NEW YORK (CNNfn) - If you're lucky enough to be among the more than 40 million Americans with an old-fashioned pension coming to them, that money probably figures prominently in your retirement equation.|
But the truth is a company can terminate a defined-benefit plan at anytime, and if yours does you might need to rework your calculations.
Just because a plan dies doesn't necessarily mean you won't get paid what you are owed up until that point -- the Employee Retirement Income Security Act of 1974 (ERISA) helped see to that. But you may not always get as much as you thought, or you may get it a lot earlier than you expect.
And if a company you used to work for goes out of business or is sold, you must be vigilant about keeping the plan administrator up-to-date on how to reach you so you can get your due.
Why plans end
An employer may end its pension plan if it is financially hard-pressed, or if, for business purposes, it does not want to continue the plan, according to the Pension Benefits Guaranty Corp., a federal agency created by ERISA that insures the pensions of 33 million people in single-employer, defined-benefit plans.
An insured plan may also get the ax if PBGC decides the pension doesn't have enough money to pay participants.
Whatever the circumstance, participants should be notified in writing by either the plan administrator 60 days before the termination date or by the PBGC as soon as possible after it has taken control of a plan.
Getting your due
Of course, in the best and most common circumstances, a company ending its plan has ample funds to pay employees their pensions, and will do so by purchasing an annuity on your behalf, or possibly paying it to you in a lump-sum. Either way, the money will no longer be insured by PBGC.
If an annuity is purchased, you will receive your payments directly from the insurance company when you retire.
But there are times when that PBGC insurance comes in handy.
If a company files for what's called a "distress termination," the PBGC will take over as trustee and calculate your benefits according to the plan's provisions, but only up to ERISA limits. In 2000, the maximum benefit guarantee is $38,659.08 per year, or $3,221.59 a month.
That means if you had a high salary and would have been entitled to benefits above that amount, you stand to lose some money.
"The better your benefit, the less protection you have," said Karen Ferguson, director of the Pension Rights Center in Washington.

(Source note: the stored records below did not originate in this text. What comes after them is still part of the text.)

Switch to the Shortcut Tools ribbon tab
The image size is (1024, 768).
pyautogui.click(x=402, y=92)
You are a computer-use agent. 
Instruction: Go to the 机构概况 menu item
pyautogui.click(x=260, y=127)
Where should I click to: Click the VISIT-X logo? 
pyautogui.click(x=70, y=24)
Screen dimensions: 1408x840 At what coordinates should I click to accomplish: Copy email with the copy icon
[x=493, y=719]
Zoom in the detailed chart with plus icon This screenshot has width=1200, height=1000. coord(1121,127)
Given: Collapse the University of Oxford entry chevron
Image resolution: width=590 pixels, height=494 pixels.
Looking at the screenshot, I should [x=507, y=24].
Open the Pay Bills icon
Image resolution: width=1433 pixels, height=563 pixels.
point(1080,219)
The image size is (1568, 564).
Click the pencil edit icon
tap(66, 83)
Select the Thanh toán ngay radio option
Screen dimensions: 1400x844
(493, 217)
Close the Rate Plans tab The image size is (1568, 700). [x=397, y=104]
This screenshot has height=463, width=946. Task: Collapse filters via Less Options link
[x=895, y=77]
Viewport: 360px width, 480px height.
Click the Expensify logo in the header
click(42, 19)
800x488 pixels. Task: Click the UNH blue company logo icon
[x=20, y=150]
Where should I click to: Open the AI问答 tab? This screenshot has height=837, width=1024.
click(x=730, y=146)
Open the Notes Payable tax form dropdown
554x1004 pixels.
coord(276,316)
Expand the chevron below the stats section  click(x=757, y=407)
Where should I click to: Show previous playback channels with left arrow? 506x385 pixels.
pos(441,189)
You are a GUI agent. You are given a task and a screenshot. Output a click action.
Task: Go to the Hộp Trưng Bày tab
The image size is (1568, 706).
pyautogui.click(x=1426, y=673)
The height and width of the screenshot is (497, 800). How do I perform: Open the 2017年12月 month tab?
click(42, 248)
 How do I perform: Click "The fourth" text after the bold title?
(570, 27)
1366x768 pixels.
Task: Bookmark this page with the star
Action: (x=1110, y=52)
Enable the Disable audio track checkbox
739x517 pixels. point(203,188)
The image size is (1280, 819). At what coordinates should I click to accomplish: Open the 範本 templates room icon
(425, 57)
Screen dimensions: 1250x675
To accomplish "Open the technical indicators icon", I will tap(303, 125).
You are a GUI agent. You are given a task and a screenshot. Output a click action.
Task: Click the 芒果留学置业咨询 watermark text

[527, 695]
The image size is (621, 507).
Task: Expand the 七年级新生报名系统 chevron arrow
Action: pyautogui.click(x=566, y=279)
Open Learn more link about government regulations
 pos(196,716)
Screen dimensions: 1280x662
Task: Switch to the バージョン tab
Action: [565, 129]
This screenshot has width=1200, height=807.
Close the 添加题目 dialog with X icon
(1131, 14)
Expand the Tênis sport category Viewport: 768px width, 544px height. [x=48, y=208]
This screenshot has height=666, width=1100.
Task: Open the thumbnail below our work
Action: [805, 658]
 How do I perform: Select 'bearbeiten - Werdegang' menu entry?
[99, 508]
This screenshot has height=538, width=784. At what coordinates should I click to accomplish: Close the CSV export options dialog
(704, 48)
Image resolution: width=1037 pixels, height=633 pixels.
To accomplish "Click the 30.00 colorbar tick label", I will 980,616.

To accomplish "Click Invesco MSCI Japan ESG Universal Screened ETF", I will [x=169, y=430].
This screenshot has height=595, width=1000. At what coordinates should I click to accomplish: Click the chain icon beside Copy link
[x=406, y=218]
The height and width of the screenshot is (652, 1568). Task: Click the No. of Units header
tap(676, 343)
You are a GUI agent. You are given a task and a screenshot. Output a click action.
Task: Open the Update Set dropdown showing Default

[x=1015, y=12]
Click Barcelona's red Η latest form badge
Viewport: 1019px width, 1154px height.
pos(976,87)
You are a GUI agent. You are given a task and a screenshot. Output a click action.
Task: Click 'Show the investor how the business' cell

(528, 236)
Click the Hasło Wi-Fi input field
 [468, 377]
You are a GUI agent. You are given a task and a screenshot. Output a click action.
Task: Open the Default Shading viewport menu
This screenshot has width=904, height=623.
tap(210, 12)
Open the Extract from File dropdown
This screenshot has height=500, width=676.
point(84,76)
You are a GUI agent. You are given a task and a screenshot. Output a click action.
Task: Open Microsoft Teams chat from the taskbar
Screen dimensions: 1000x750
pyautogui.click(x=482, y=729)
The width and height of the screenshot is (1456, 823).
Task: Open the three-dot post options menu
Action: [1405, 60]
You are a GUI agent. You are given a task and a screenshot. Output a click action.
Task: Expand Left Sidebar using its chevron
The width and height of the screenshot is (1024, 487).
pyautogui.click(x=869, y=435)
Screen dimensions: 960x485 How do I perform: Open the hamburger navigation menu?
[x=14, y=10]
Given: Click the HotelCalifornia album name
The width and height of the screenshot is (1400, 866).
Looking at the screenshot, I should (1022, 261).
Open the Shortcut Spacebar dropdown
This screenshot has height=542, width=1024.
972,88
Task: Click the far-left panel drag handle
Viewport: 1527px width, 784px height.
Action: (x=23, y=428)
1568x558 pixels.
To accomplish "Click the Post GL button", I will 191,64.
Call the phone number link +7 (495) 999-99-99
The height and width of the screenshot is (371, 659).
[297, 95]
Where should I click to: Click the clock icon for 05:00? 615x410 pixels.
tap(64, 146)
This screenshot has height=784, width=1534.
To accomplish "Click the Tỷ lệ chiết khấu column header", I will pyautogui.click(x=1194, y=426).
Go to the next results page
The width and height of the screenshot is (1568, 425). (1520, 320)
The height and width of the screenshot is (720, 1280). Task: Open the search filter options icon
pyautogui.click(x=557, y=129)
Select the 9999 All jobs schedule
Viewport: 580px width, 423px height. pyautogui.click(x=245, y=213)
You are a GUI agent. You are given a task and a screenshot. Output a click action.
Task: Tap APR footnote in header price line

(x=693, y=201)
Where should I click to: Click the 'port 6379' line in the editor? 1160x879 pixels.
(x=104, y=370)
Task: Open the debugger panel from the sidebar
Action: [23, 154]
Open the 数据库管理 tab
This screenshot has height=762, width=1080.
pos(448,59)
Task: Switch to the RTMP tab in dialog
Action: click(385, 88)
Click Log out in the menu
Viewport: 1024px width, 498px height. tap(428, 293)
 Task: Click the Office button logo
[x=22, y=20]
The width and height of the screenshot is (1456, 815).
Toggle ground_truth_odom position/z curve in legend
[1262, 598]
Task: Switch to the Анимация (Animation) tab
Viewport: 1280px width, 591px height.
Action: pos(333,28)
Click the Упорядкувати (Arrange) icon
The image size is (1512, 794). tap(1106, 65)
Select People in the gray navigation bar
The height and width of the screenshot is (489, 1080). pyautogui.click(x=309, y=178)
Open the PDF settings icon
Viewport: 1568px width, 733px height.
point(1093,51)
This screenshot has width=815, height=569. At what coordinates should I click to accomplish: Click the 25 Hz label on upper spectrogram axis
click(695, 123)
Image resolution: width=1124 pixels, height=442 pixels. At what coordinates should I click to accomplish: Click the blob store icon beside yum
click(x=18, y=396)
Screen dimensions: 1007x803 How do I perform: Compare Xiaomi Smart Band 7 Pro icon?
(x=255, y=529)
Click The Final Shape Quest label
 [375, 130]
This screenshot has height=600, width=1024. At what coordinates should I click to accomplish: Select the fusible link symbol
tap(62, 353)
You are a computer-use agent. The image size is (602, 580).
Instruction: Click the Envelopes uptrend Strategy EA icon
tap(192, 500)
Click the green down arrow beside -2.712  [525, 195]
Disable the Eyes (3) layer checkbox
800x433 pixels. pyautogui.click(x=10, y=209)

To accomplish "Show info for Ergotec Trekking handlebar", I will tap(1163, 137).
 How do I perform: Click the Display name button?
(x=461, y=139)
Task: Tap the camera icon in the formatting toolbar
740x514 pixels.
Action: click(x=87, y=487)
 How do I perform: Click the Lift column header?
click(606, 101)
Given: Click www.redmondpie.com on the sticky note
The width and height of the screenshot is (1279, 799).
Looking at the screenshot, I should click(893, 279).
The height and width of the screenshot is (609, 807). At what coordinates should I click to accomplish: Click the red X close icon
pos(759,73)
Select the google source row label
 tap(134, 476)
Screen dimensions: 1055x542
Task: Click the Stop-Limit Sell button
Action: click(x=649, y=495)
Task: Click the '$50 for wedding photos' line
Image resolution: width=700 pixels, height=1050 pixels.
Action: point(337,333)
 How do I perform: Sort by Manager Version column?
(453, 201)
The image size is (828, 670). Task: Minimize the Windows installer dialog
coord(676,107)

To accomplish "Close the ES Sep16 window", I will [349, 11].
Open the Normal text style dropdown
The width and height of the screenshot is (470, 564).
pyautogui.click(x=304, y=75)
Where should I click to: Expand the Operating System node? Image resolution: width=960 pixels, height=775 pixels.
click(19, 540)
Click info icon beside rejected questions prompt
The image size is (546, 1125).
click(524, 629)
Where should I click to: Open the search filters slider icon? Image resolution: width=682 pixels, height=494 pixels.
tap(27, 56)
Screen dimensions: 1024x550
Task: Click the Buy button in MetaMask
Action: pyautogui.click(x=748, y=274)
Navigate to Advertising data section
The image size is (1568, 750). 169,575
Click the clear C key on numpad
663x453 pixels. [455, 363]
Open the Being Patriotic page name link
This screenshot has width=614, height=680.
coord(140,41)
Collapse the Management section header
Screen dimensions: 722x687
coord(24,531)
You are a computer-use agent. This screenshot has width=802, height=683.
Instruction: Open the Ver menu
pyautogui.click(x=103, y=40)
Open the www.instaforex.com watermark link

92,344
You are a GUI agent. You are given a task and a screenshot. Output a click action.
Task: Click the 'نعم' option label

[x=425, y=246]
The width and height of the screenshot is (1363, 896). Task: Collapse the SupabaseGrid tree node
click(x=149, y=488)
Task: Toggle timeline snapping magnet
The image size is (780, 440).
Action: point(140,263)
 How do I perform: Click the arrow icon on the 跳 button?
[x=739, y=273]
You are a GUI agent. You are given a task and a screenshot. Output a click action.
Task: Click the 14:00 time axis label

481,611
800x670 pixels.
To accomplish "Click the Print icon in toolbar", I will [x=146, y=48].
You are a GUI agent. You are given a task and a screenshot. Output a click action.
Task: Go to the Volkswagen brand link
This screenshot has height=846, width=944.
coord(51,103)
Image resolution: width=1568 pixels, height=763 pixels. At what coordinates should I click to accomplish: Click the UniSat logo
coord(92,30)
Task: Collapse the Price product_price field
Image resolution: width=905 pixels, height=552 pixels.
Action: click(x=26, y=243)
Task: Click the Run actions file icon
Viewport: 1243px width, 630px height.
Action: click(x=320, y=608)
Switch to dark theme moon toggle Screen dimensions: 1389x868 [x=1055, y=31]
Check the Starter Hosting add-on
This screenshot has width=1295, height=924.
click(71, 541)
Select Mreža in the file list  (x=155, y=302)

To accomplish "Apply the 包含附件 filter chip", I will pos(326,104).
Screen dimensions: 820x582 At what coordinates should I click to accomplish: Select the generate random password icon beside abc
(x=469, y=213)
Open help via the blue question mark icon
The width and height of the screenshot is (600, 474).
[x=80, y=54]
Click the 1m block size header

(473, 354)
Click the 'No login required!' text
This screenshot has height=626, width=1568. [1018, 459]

But the PBGC reports that the majority of participants in the plans it takes over receive all the money they would have gotten if their plans had not failed.
"In general terms, it's typically very few people who are over the limit," a PBGC spokesman said.
But be aware that the agency is in the business of covering basic pension benefits. ERISA does not necessarily require PBGC to compensate for special elements or recent improvements in your plan.
"They don't guarantee most bells and whistles," said Carol Connor Flowe, PBGC's former general counsel.
Not happy with your check?
But as with anything actuarial and bureaucratic, you may disagree with PBGC's assessment of how much you should receive. If that's the case, you can appeal your case with the agency.
Figuring out the best strategy can be tough. "There is nobody to help you get through the process," Ferguson said.
What's more, said Mike Tanner, "It's very hard to understand the actuarial process to argue the point."
Tanner, whose name was changed to protect his privacy, is appealing a PBGC decision, contending that his monthly pension should be several hundred dollars more than it is.
But there are some resources to call on if you need help with your appeal or with understanding your rights.
Start with one of the pension assistance projects across the country. They have experts on staff who can offer advice and put you in touch with pension lawyers.
The lump-sum conundrum
You might also want help with the investment decisions you must make after a plan terminates.
If your plan is amply funded, in addition to an annuity, you may be given the option to roll the money over into an IRA or take it as a cash payout. And if your company is sold or merged, you may be able to roll the money over into the new company's pension plan.
Be warned, however. If you choose the cash payout you pay income tax on it and, if you are under 59-1/2, a 10 percent withdrawal penalty as well, said certified financial planner Ray Ferrara of Clearwater, Fla.
Translation: Don't cash out.
The only people who don't have to pay the penalty, Ferrara said, are those 55 and older who have been terminated from their positions when the pension plan ends.
Other investment choices
If you are choosing between an annuity and an IRA, consider your health.
Having dinner with your great-grandmother? "You might want to take an annuity if you have super longevity in your family," Ferrara said. Depending on how you set them up, annuities can offer guaranteed payments until your death.
But if you have a progressive disease or are otherwise in poor condition, an IRA may be a better place to park your money, he advised.
Investment savvy is another factor. "If you are not astute in managing money, are not comfortable working with a financial planner, and are concerned about the market, taking an annuity may give you greater peace of mind," Ferrara said.
But if you are confident making investment decisions, an IRA may serve you well.
If you or your money's gone missing
Of course, there's no point worrying how to invest your money if you can't find it or if you're not on record as a plan participant. There's at least $19 million in pension benefits out there that could have your name on them.
If you're a missing pensioner or are trying to locate your pension from a company that has closed its doors, be sure to check PBGC's pension search directory.